Better Than the Sunday Paper
There is nothing so refreshing as escaping the warm confines of the Los Angeles basin to enjoy a hike in the high country of the local mountains. Today, the day spawned as a beautiful, crisp October Sunday morning, the kind that can’t be frittered away reading the Sunday paper or cleaning out the rain gutters (the spouse may disagree with the latter point).
Our small group’s destination was Twin Peaks (7,761’ elev.) and Waterman Mountain (8,038’) in the San Gabriel Mountains’ high country. Just an hour up the Angeles Crest Highway from La Canada and we were at the Buckhorn trailhead.
The Enticement of Triplet Rocks
The trail from Buckhorn is nicely maintained and of moderate steepness to the junction with the trail to Waterman Mountain. Well before this point, the higher of the Twin Peaks summits, East Twin, had come into view and stayed there. As pleasing to the eye as the shape of East Twin is, what really grabbed my attention, almost compulsively, was the ridge that sweeps east from East Twin and that is adorned by a small peak with 3 summit blocks on it, known appropriately as Triplet Rocks.
Triplet Rocks on the east ridge from East Twin
Another view of Triplet Rocks on the trail from Buckhorn trailhead
According to one source, Triplet Rocks is the hardest place to get to in the entire San Gabriel range. The route does look gnarly. Someone in our group recounted hearsay that, for scramblers in good shape, it takes about 4 hours to reach Triplet Rocks from the summit of East Twin, assuming the challenging route-finding, including bushwhacking, is done efficiently. The route is reportedly 3d class with volumes of loose rock. I couldn’t stop staring at the Triplet Rocks ridge while it was in view. It was like eye candy to the hiker/climber who likes routes off the beaten path. It’s now on my to-do list.
Down to Twin Peaks Saddle and up the North Face to East Twin
We continued past the junction with the trail to Waterman and started dropping steadily towards Twin Peaks Saddle. It was a little disheartening to glance into the chasm between our trail and Twin Peaks on our left and realize that we had to bottom out at the saddle and then climb back up 1,000 feet to the summit of East Twin. But hey, it wouldn’t be enjoyable if it was too easy.
The descent seemed endless but we finally got to the signed Twin Peaks Saddle. The trail up the north face of Twin Peaks is steep and more heavily cairned than it needs to be. But if you get off trail near the top, be sure and veer left to top out at the highest point, East Twin. There is a register on the summit and great views all the way around.

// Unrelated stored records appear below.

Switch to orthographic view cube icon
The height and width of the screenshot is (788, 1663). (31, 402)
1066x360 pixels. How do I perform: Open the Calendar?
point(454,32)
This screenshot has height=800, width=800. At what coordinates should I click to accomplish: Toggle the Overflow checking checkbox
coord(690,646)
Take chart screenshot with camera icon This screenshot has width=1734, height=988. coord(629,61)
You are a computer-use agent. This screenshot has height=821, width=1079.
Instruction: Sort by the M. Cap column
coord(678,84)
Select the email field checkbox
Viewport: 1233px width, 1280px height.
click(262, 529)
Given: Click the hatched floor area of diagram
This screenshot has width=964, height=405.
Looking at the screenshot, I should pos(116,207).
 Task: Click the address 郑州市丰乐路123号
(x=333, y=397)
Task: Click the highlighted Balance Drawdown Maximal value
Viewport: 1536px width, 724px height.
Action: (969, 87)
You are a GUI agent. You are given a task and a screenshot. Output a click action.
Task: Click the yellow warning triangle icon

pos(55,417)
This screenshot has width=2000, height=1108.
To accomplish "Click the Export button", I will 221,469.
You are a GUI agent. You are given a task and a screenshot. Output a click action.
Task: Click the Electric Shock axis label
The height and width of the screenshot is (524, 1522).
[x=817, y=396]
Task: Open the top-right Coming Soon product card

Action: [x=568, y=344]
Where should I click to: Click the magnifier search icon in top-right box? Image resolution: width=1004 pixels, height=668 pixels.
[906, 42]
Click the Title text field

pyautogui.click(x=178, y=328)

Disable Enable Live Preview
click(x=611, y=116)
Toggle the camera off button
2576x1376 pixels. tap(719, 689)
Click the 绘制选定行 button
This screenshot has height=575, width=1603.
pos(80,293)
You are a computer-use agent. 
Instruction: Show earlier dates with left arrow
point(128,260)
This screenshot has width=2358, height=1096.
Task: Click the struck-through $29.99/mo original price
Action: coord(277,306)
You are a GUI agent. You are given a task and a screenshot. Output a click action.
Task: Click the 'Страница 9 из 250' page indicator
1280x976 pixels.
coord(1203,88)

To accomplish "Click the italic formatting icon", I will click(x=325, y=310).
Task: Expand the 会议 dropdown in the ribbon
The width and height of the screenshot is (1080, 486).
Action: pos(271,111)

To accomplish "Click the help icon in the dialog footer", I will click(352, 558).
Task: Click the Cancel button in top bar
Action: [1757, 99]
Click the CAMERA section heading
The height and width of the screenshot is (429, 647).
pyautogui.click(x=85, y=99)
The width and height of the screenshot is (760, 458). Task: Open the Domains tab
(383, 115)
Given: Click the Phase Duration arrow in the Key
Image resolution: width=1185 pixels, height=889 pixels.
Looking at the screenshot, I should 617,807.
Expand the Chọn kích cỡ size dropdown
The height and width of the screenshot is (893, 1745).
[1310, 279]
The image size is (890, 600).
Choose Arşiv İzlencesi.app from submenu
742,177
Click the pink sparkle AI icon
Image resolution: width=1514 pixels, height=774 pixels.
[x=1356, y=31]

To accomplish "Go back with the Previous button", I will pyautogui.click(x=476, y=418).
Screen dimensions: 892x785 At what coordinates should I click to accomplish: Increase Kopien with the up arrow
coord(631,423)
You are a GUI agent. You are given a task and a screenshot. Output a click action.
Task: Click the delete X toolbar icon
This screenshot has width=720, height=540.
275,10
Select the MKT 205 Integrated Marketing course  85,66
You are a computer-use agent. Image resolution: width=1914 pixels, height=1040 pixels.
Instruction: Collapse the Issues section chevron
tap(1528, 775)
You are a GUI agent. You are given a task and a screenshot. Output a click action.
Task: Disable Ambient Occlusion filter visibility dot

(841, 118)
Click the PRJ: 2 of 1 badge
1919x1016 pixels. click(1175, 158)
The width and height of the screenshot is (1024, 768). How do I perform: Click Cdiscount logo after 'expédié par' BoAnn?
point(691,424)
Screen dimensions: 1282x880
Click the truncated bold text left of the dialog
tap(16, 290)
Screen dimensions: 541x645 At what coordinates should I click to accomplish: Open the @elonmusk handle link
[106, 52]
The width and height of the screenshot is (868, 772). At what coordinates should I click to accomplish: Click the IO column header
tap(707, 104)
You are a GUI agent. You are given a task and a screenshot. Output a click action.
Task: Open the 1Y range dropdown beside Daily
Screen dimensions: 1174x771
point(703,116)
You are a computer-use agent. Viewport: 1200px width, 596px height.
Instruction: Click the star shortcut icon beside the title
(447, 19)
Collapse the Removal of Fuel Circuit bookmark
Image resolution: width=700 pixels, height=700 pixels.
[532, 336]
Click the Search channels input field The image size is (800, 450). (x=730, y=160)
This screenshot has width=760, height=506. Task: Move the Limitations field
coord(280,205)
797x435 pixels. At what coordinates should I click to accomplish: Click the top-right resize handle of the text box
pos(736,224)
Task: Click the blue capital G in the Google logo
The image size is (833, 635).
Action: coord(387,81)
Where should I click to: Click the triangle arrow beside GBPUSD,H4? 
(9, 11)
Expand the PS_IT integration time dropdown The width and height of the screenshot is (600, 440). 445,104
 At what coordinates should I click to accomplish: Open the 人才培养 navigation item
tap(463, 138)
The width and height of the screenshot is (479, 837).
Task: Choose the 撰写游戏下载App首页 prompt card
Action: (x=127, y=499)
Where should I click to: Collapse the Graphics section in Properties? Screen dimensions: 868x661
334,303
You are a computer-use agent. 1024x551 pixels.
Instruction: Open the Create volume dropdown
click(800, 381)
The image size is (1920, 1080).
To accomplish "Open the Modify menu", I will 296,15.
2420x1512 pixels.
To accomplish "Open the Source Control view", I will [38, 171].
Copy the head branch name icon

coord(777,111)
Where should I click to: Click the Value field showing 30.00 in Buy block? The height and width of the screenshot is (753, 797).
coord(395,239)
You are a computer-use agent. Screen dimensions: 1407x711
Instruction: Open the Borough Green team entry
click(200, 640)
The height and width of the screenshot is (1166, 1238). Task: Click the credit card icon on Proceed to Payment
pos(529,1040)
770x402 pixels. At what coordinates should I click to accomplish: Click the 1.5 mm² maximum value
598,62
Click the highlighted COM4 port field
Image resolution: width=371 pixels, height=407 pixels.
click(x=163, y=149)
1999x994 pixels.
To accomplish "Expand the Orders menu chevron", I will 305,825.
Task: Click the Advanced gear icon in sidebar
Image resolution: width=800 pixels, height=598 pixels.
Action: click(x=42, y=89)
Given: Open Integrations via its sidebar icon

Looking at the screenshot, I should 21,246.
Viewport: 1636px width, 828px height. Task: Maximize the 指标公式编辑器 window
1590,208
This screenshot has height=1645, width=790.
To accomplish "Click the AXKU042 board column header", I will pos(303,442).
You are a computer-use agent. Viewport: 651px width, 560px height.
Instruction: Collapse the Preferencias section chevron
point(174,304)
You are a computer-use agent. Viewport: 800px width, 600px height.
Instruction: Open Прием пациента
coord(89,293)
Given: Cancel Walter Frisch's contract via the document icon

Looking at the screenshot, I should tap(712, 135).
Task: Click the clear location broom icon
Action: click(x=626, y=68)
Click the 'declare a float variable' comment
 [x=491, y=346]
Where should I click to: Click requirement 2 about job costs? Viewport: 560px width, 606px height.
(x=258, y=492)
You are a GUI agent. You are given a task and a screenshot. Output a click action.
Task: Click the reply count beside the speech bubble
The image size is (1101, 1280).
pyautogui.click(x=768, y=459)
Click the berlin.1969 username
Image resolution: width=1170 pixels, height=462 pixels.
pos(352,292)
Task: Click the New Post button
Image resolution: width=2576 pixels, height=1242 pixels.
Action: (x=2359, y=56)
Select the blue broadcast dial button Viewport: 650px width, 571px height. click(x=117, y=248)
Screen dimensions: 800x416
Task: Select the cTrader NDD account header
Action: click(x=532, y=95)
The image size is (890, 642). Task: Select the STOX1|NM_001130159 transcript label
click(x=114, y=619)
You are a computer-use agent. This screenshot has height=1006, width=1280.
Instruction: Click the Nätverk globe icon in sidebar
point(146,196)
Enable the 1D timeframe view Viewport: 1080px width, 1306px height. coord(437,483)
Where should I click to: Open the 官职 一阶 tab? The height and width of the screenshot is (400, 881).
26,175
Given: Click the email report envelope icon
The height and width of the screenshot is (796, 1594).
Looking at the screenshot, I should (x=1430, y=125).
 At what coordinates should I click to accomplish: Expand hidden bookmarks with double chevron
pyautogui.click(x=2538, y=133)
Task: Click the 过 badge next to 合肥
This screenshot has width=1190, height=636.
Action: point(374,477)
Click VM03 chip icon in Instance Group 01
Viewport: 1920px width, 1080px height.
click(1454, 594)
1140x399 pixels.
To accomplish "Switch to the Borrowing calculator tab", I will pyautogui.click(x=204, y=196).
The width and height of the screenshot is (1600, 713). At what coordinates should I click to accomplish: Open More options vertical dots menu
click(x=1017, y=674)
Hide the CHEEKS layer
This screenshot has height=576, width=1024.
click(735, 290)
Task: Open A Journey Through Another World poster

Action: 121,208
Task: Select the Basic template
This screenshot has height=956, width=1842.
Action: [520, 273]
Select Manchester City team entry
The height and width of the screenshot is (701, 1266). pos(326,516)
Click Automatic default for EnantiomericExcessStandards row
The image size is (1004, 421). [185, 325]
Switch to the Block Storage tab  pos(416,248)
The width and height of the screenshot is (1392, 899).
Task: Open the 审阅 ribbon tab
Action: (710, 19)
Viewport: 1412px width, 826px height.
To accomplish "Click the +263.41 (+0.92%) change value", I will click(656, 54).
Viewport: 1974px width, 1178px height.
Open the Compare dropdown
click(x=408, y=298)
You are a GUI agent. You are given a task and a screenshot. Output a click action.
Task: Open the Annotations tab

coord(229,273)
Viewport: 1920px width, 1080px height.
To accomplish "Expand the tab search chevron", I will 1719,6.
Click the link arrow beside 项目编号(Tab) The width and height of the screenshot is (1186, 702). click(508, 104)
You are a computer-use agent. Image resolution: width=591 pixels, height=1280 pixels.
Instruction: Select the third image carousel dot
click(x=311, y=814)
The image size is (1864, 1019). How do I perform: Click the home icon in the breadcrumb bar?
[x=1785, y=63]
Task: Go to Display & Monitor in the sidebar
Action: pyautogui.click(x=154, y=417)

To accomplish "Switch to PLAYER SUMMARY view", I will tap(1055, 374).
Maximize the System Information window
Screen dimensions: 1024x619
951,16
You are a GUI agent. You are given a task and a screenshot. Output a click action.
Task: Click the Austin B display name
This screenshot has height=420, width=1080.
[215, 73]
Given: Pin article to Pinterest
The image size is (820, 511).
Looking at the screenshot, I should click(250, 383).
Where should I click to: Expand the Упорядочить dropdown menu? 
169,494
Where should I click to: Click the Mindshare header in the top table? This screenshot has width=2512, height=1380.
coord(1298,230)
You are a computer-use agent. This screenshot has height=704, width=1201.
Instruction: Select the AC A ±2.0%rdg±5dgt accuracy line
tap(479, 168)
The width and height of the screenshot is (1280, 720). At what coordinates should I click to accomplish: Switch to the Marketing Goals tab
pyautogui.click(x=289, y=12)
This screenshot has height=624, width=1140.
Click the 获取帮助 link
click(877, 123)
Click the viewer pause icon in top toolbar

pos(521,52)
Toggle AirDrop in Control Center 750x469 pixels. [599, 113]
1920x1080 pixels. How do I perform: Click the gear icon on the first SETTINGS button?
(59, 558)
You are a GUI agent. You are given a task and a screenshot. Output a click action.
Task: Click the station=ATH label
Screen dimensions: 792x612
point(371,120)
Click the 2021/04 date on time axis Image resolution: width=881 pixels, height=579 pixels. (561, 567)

The Easy Jaunt to Waterman Mountain
We made quick work of the descent from the summit of East Twin back to the saddle. Now it was time to climb back to the junction where we would pick up the ¾ mile trail to the summit of Waterman Mountain. The trail to Waterman is quite moderate and you are at the top in no time. Even though almost 300 feet higher, this summit is rather mundane compared with Twin Peaks.
The hike back to the cars was quick and clean. We had done about 10 miles with 3,200 feet of gain. We had been out less than 6 hours, not enough time to get beat up or fatigued. The scent of the pines and the shadows of the early afternoon made for pleasurable sensations on the hike down. This would instill in me a little extra patience for the tail-gating vehicles and motorcycles one is bound to encounter driving back down the Angeles Crest Highway on a Sunday afternoon. Oh well, you can’t have everything.